* _Aim of the task_:
The entries follow. Please return all of them exactly.

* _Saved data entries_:
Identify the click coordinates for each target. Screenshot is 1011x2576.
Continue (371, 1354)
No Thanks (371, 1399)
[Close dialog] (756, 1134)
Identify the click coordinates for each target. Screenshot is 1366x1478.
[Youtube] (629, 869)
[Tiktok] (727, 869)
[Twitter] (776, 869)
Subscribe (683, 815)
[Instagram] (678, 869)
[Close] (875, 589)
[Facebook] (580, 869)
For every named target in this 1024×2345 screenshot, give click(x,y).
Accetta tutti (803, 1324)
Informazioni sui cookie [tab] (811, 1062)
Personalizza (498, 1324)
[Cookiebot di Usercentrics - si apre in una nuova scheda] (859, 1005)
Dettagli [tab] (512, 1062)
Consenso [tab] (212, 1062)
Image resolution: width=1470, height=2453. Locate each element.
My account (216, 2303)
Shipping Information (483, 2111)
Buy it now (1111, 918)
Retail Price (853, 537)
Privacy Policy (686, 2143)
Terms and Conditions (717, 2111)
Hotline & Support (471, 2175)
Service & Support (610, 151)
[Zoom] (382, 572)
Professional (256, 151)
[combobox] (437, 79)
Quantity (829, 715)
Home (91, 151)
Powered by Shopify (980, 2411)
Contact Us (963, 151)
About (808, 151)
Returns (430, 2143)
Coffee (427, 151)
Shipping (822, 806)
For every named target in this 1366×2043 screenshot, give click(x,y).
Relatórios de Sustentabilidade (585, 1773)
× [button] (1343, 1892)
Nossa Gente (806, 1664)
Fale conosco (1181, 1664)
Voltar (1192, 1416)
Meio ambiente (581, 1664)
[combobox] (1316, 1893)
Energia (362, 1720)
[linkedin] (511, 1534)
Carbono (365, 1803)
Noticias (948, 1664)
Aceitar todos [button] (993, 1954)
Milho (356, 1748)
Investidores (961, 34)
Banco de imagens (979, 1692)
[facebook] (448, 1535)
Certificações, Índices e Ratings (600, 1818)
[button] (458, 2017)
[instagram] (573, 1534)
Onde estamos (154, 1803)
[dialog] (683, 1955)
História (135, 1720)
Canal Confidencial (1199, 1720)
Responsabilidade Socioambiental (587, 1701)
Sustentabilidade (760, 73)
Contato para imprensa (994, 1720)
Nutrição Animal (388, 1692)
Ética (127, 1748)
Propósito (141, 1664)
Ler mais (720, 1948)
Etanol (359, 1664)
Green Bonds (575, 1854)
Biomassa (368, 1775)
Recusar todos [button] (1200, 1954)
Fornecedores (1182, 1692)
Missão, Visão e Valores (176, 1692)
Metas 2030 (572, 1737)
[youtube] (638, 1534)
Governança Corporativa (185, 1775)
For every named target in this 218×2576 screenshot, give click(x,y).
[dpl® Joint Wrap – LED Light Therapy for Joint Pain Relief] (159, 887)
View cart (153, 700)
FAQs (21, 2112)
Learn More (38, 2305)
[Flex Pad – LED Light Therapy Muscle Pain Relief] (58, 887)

* _Reply to the task_:
Identify the click coordinates for each target. Screenshot is 1011x2576.
Continue (371, 1354)
No Thanks (371, 1399)
[Close dialog] (756, 1134)
Identify the click coordinates for each target. Screenshot is 1366x1478.
[Youtube] (629, 869)
[Tiktok] (727, 869)
[Twitter] (776, 869)
Subscribe (683, 815)
[Instagram] (678, 869)
[Close] (875, 589)
[Facebook] (580, 869)
For every named target in this 1024×2345 screenshot, give click(x,y).
Accetta tutti (803, 1324)
Informazioni sui cookie [tab] (811, 1062)
Personalizza (498, 1324)
[Cookiebot di Usercentrics - si apre in una nuova scheda] (859, 1005)
Dettagli [tab] (512, 1062)
Consenso [tab] (212, 1062)
Image resolution: width=1470, height=2453. Locate each element.
My account (216, 2303)
Shipping Information (483, 2111)
Buy it now (1111, 918)
Retail Price (853, 537)
Privacy Policy (686, 2143)
Terms and Conditions (717, 2111)
Hotline & Support (471, 2175)
Service & Support (610, 151)
[Zoom] (382, 572)
Professional (256, 151)
[combobox] (437, 79)
Quantity (829, 715)
Home (91, 151)
Powered by Shopify (980, 2411)
Contact Us (963, 151)
About (808, 151)
Returns (430, 2143)
Coffee (427, 151)
Shipping (822, 806)
For every named target in this 1366×2043 screenshot, give click(x,y).
Relatórios de Sustentabilidade (585, 1773)
× [button] (1343, 1892)
Nossa Gente (806, 1664)
Fale conosco (1181, 1664)
Voltar (1192, 1416)
Meio ambiente (581, 1664)
[combobox] (1316, 1893)
Energia (362, 1720)
[linkedin] (511, 1534)
Carbono (365, 1803)
Noticias (948, 1664)
Aceitar todos [button] (993, 1954)
Milho (356, 1748)
Investidores (961, 34)
Banco de imagens (979, 1692)
[facebook] (448, 1535)
Certificações, Índices e Ratings (600, 1818)
[button] (458, 2017)
[instagram] (573, 1534)
Onde estamos (154, 1803)
[dialog] (683, 1955)
História (135, 1720)
Canal Confidencial (1199, 1720)
Responsabilidade Socioambiental (587, 1701)
Sustentabilidade (760, 73)
Contato para imprensa (994, 1720)
Nutrição Animal (388, 1692)
Ética (127, 1748)
Propósito (141, 1664)
Ler mais (720, 1948)
Etanol (359, 1664)
Green Bonds (575, 1854)
Biomassa (368, 1775)
Recusar todos [button] (1200, 1954)
Fornecedores (1182, 1692)
Missão, Visão e Valores (176, 1692)
Metas 2030 (572, 1737)
[youtube] (638, 1534)
Governança Corporativa (185, 1775)
For every named target in this 218×2576 screenshot, give click(x,y).
[dpl® Joint Wrap – LED Light Therapy for Joint Pain Relief] (159, 887)
View cart (153, 700)
FAQs (21, 2112)
Learn More (38, 2305)
[Flex Pad – LED Light Therapy Muscle Pain Relief] (58, 887)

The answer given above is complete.